Tuesday, October 27, 2009

Enamored of Outbuildings

This phrase has been circling through my brain for the last little while, and it describes my condition perfectly. I am enamored of outbuildings, longing for a barn, a pole barn, an unused chicken coop, or a tool shed that I could claim for my own. Alas, I live in town with a small yard and a lone utility shed out back that my husband built and claimed for storing tools and yard stuff.

I grew up on farms, lived in places that always had all the buildings listed above, plus a few more. We had a woodshed, a smokehouse, a milk house, and an old lean-to in one of the barnyards. I am accustomed to having an abundance of outbuildings, places that could be used for any purpose we came up with.

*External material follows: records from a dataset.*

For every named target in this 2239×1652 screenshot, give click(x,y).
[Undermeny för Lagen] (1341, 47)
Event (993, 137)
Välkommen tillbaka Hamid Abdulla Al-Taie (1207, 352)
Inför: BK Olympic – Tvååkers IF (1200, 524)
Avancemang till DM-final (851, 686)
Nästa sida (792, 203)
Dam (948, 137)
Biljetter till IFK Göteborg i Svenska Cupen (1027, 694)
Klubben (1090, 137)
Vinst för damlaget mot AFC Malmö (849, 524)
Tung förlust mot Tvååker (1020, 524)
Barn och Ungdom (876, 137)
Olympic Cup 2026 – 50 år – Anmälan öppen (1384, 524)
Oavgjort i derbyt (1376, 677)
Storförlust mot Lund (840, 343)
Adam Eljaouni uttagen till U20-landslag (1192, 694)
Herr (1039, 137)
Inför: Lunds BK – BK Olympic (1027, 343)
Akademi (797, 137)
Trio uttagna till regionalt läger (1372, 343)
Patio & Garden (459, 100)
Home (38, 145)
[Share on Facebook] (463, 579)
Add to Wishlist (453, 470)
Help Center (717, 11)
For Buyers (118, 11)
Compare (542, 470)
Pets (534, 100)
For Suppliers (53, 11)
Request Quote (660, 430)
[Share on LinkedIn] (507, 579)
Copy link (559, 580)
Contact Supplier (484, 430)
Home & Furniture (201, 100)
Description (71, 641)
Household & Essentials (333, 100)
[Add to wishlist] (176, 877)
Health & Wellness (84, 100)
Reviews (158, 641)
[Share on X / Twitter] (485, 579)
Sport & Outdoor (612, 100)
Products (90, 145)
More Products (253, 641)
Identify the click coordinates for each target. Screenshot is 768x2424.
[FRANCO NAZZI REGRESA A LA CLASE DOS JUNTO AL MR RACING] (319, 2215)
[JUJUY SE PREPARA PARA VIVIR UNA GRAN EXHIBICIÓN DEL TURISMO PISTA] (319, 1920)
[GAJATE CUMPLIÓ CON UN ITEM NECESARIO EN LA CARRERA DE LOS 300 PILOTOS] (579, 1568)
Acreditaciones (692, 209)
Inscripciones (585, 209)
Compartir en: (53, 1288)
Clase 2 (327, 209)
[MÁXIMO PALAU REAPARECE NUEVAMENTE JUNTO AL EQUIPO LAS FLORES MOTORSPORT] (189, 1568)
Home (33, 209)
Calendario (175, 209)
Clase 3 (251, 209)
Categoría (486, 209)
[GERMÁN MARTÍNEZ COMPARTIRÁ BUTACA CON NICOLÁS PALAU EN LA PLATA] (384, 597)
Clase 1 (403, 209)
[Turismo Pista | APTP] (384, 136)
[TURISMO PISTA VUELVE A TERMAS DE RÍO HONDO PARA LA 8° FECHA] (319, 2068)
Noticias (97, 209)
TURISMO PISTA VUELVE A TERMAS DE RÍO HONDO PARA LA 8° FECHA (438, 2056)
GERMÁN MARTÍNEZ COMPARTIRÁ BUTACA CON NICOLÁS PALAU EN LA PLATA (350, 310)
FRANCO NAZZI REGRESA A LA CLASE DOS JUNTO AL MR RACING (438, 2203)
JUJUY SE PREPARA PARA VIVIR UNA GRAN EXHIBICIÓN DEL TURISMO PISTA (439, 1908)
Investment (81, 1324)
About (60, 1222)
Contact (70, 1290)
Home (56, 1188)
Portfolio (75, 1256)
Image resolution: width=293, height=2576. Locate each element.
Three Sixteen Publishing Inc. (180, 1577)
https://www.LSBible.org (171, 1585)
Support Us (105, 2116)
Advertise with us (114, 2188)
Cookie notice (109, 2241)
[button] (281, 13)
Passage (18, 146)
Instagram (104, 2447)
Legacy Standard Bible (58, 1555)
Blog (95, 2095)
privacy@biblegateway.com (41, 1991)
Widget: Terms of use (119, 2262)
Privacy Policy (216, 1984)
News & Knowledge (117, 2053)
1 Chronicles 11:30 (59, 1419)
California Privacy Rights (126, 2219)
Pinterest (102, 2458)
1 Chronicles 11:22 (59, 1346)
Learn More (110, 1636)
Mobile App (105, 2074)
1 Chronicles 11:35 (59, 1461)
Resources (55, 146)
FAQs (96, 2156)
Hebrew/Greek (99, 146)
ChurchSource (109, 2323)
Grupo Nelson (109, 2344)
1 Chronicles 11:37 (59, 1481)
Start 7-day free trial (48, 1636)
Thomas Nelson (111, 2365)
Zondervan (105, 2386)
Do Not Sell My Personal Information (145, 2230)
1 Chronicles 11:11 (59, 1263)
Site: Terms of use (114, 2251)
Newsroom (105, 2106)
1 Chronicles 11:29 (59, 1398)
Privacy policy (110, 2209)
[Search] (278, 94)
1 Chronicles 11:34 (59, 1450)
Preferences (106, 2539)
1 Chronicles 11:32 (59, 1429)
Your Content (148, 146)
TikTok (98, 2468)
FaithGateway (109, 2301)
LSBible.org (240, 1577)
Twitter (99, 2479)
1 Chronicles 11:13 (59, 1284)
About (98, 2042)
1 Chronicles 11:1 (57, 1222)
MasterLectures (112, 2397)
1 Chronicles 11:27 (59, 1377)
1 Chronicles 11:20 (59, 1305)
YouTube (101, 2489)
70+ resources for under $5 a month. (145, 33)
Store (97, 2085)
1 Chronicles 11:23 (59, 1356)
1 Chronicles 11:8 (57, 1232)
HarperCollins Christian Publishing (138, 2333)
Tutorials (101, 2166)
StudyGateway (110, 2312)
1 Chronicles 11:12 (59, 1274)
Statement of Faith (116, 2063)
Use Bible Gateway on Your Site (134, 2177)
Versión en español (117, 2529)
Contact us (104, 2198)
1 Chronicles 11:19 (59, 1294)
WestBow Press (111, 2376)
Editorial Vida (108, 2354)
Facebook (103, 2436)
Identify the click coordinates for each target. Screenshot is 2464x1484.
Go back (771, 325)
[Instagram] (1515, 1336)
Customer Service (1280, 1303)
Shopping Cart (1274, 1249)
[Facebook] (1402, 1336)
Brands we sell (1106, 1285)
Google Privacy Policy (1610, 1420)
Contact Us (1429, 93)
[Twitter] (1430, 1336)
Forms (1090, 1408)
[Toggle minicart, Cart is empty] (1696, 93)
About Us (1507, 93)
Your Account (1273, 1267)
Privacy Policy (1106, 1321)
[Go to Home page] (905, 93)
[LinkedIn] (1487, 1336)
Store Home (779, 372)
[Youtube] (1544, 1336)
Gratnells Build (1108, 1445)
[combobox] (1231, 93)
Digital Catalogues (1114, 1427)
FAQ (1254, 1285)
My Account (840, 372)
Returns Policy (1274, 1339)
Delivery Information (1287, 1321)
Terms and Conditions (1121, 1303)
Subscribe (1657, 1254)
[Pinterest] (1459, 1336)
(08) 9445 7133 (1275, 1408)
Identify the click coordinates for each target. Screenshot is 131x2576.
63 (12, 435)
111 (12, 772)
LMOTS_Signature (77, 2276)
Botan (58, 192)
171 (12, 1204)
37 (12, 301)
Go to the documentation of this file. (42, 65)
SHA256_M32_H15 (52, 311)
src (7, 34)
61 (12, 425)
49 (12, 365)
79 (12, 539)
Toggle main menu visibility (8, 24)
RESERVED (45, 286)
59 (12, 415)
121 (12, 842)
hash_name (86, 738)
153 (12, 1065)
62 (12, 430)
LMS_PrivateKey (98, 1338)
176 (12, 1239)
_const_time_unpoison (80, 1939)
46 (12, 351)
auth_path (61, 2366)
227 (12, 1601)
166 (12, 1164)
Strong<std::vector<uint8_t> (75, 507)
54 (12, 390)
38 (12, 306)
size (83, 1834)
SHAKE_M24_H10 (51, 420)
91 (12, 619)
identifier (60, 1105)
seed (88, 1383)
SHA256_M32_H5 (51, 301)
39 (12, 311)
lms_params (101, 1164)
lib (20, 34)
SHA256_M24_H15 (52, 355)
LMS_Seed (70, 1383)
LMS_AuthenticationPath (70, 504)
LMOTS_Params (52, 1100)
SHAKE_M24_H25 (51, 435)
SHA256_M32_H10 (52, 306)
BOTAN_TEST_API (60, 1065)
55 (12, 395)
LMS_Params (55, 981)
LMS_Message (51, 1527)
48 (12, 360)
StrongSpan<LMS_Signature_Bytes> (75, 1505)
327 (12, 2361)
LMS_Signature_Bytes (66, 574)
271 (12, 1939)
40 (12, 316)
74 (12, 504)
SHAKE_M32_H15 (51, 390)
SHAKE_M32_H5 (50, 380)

When I was little, I had a playhouse in the front of the woodshed. A place where I could decorate, cook mud pies, tend to my doll family and play house with my friends and even my brother when he could be coerced into it. Of course, he always got to be "Dad" and go out to work in the field or to his job in another part of the yard. I was the one staying in my house and hanging plastic curtains up in the open window or rearranging the pieces of leftover furniture and boxes that furnished my house.

So why am I enamored of these buildings now, now that I am a grown woman, a woman who plays house for real, whose children are grown and gone, a woman who theoretically has her own real house with space to use as she will?

My longing on the surface is just for more space, space where I can set up a craft room, or an exercise room, or a writing studio or a meditation space or a barn big enough to contain all these functions. That sounds like paradise to me. I want space to spread out, to sprawl, to unfold all my collections from their imprisoning boxes or the piles stacked in every available corner of my house. A place of my own, where I can leave out the current or not so current projects that I might be working on. Or thinking about. Or just like to see. So many times for me it is out of sight, out of mind. If I had a huge barn, I could keep everything out everywhere.

I used to envy the host on the show "Collector Inspector." He lived in an old 1960's schoolhouse with long halls and many rooms and he had walls of shelves with all his collections grouped, arranged and displayed like those in a museum or second hand store. I loved that house and that man—I think I wanted to be him!

I read magazines now like "Where Women Create" and "Studios." I see all the creative spaces that current artists, painters, quilters, collagers, writers, and designers use. Each space is as individual and quirky as the person using it is. Some pages I return to again and again. I think, "I could do that!" Or, "Oh, how wonderful!" I want a space of my own, just like they have.

After writing about the outbuildings of my childhood though, I think that the childhood feeling is a big part of longing for my own shed. Yes, I could keep my stuff out there, or I could be like the famous and not so famous writers who go out to the shed every day to write or meditate. So grown up. Yet going out to that shed of my own would revive that feeling of having a special place, a place all my own, that feeling of being young with a life full of possibilities ahead of me, a life where I could make those fantasies come true. I want that feeling of largess, of boundless possibilities. And that is why, right now, I am enamored of outbuildings.